Schwarz was already on his wireless phone, calling the Farm to arrange for a clean-up team to run interference with local authorities—and see to the bodies. Lyons drove with a white-knuckled grip, pursuing the Taurus through heavy traffic. The reinforced truck howled on its extra-heavy-duty tires. Blancanales imagined he could hear the overpowered engine sucking in gasoline as the armored SUV roared in response to Lyons’s foot on the accelerator. Schwarz was forced to hang on to the overhead handle to keep from sliding back and forth in his seat as the Suburban weaved and dodged. Blancanales smiled grimly and held on to the back seat.
“What happened in there?” Lyons asked, his eyes never leaving the traffic in front of them.
“You heard him,” Blancanales said. “I played the Justice card and he froze. When I talked about seizing and searching his computers, he went for the hardware. Who were the other two?”
“Security, I guess,” Lyons grunted. “Moved on us the second your boy opened fire. Must have made our stakeout. They were too quick to come at us, otherwise.”
“So they were already waiting for trouble,” Schwarz mused.
“But why would they just open fire? What’s to be gained?” Lyons asked. “The second we show up they start popping caps. Why?”
“Whatever the reason, this means Hal’s suspicions were well-grounded,” Blancanales replied.
“And a big, black Suburban parked on the street isn’t as subtle as we thought it was,” Schwarz said wryly.
“Gadgets, the clean-up team,” Lyons said, whipping the steering wheel hard left, then right. “They know to secure the computers?”
“Yes,” Schwarz said. “They’ll search the network and pull the drives for us.

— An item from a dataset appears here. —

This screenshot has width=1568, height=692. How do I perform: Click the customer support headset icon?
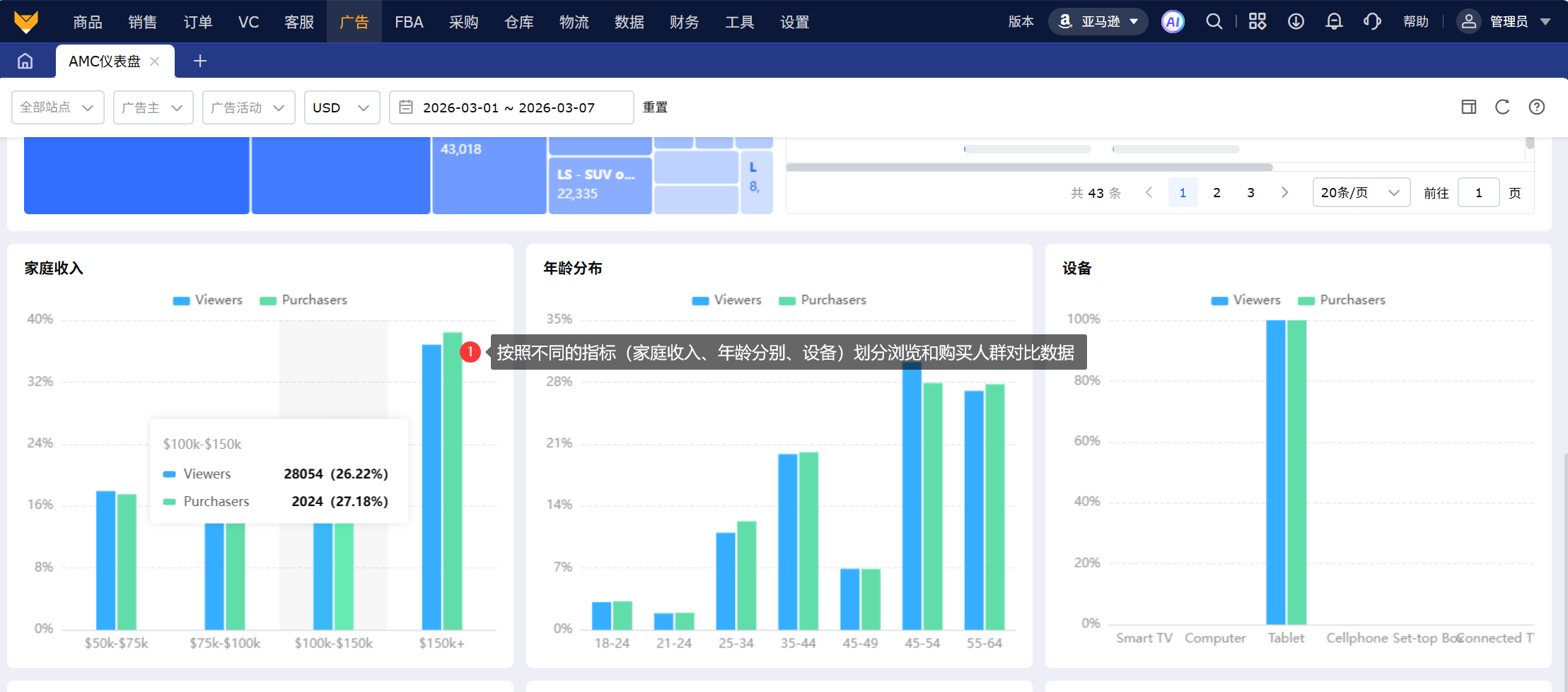[x=1371, y=22]
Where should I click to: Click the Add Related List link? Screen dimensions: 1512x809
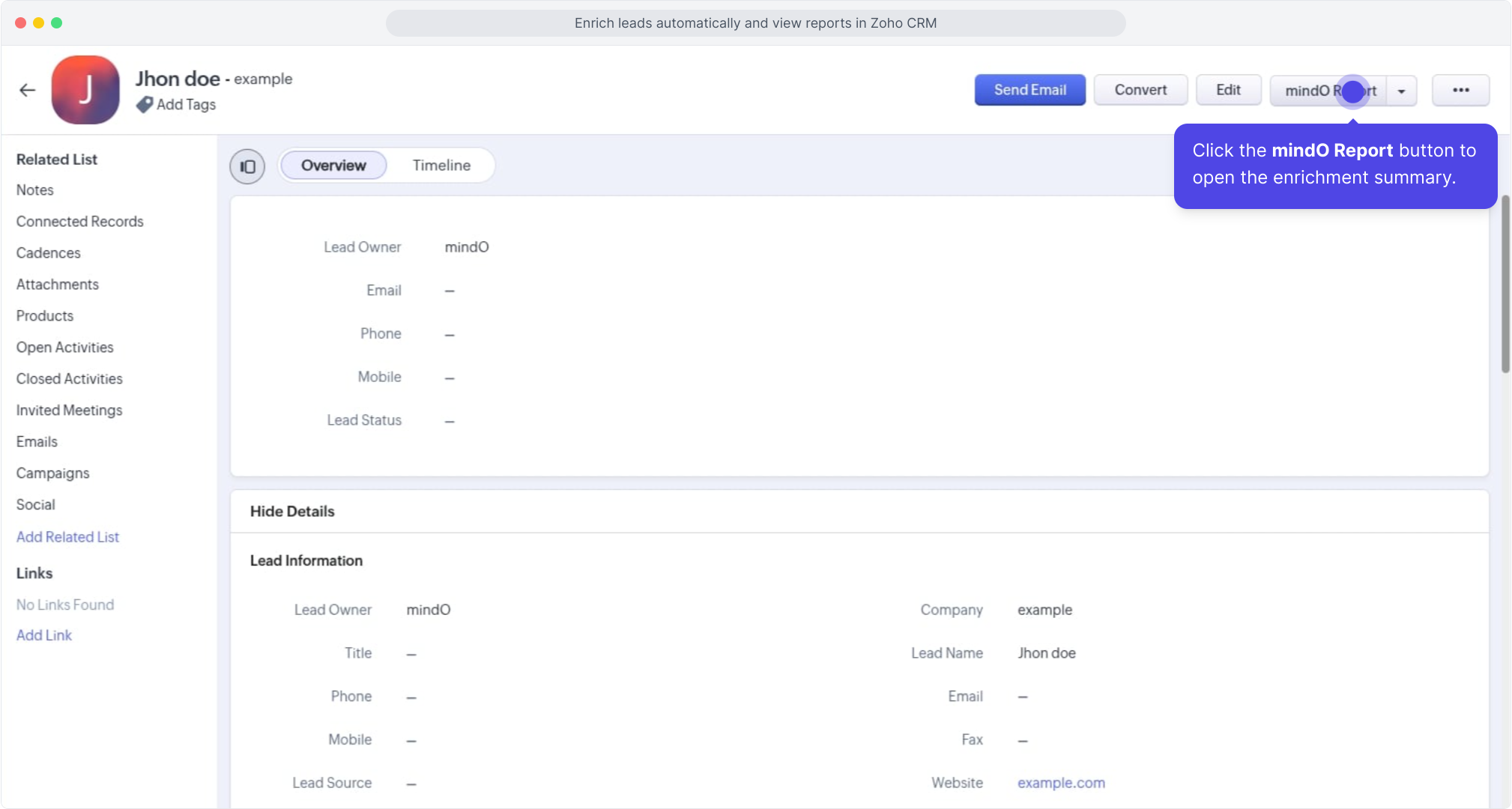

That’s if nobody activated some sort of sweep-and-clear doomsday program. We might come back to find their drives have eaten themselves.”
“Let’s hope not,” Lyons said. He came to a clear stretch of road and tromped the pedal to the floor. The Suburban growled and shot forward with renewed speed. “Got him now,” Lyons said.
Blancanales craned his neck, looking forward out the windshield from where he sat. The Suburban slowed for a moment and the distance between the two vehicles increased.
“Carl—” Schwarz said.
“Ironman, wait—” Blancanales protested.
Lyons slammed the pedal to the floor again. The Suburban rocketed forward like a battering ram. The bull bars mounted in front of the grille smashed into the rear of the Taurus, crumpling the trunk as the smaller vehicle shuddered beneath the impact. Lyons never let up, maneuvering the nose of the Suburban until it was scraping the rear quarter of the Taurus.